Wichtiger noch: "Die Windkanäle sind inzwischen um so viel genauer geworden, so dass man im Auto auf der Strecke dann meistens den Vorteil verspürt, den der Windkanal versprochen hatte."

Mit speziellen Testanordnungen könne sein Team die Teile exakt jener Beanspruchung aussetzen, wie sie in einem Grand Prix auftauchten, erklärt Renault-Mann Allison: "Dank dieser hochmodernen Werkzeuge können wir den Vorteil einzelner Modifikationen mit einer Genauigkeit festlegen, die vom realen Abtrieb um weniger als 0,5 Prozent abweicht."

Ende der Jagd?

Doch ein Ende der rasanten Jagd nach dem entscheidenden Sekunden-Bruchteil zeichnet sich ab. Nach der Saison müssen die Rennställe aufgrund einer Sparvereinbarung ("Resource-Restricton-Aggreement", d. Red.) mit dem Weltverband unter anderem ihre Mitarbeiterzahlen massiv reduzieren. Hintergrund: Die Formel 1 soll auf das Kostenniveau der frühen neunziger Jahre zurückgeführt werden.

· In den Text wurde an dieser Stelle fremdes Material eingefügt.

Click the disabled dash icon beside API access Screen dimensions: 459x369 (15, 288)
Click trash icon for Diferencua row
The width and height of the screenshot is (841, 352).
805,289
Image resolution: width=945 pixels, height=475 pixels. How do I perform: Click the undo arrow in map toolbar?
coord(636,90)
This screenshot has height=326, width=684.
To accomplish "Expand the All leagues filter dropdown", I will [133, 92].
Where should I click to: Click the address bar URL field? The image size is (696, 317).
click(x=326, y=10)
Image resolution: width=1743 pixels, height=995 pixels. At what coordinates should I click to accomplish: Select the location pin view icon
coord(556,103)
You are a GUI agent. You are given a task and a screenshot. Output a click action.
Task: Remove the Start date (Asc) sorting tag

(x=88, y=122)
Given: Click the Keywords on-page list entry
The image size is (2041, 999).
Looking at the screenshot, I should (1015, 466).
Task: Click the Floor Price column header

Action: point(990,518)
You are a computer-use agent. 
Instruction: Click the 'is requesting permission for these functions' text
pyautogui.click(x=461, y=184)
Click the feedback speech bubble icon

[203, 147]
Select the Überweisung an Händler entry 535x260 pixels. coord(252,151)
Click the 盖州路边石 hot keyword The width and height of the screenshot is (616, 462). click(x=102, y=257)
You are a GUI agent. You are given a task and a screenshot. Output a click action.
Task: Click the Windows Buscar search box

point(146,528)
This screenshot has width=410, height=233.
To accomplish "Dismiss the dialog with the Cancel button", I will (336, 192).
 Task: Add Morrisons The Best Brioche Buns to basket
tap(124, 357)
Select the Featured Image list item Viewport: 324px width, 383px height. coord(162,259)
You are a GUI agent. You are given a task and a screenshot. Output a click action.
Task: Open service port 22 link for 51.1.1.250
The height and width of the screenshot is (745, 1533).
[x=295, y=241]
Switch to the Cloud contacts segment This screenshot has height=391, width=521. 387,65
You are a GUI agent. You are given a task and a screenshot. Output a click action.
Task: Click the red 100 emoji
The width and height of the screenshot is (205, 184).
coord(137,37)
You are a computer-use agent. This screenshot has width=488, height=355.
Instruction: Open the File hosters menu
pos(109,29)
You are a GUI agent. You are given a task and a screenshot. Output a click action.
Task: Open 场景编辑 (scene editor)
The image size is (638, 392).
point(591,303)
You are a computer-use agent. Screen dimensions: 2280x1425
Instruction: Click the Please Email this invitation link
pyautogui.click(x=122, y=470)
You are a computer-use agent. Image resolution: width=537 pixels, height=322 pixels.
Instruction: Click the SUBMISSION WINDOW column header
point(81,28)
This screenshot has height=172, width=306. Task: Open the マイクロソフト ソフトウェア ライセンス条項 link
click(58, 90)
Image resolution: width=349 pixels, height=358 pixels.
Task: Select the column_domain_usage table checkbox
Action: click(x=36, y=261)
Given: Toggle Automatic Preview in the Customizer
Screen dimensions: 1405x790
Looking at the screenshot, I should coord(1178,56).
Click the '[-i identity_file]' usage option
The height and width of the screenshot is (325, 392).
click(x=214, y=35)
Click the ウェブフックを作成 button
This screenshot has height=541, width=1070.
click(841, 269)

In der kommenden Saison werde sich das Entwicklungstempo deutlich verlangsamen, "weil weniger Mitarbeiter da sind", so Surer.

Outsourcing ab 2011?

Das Ende des Wettrüstens also? Theoretisch ja. In Wirklichkeit könnten die Teams womöglich Mittel und Wege finden, um eine derartige Schwächung zu umgehen, vermutet Surer. Etwa durch eine Auslagerung in andere Firmen.

"Wie will man das kontrollieren?", fragt der Experte: "Wenn zum Beispiel die Santander-Bank Ferrari einen Windkanal finanzieren würde, käme das nie in die Buchhaltung von Ferrari."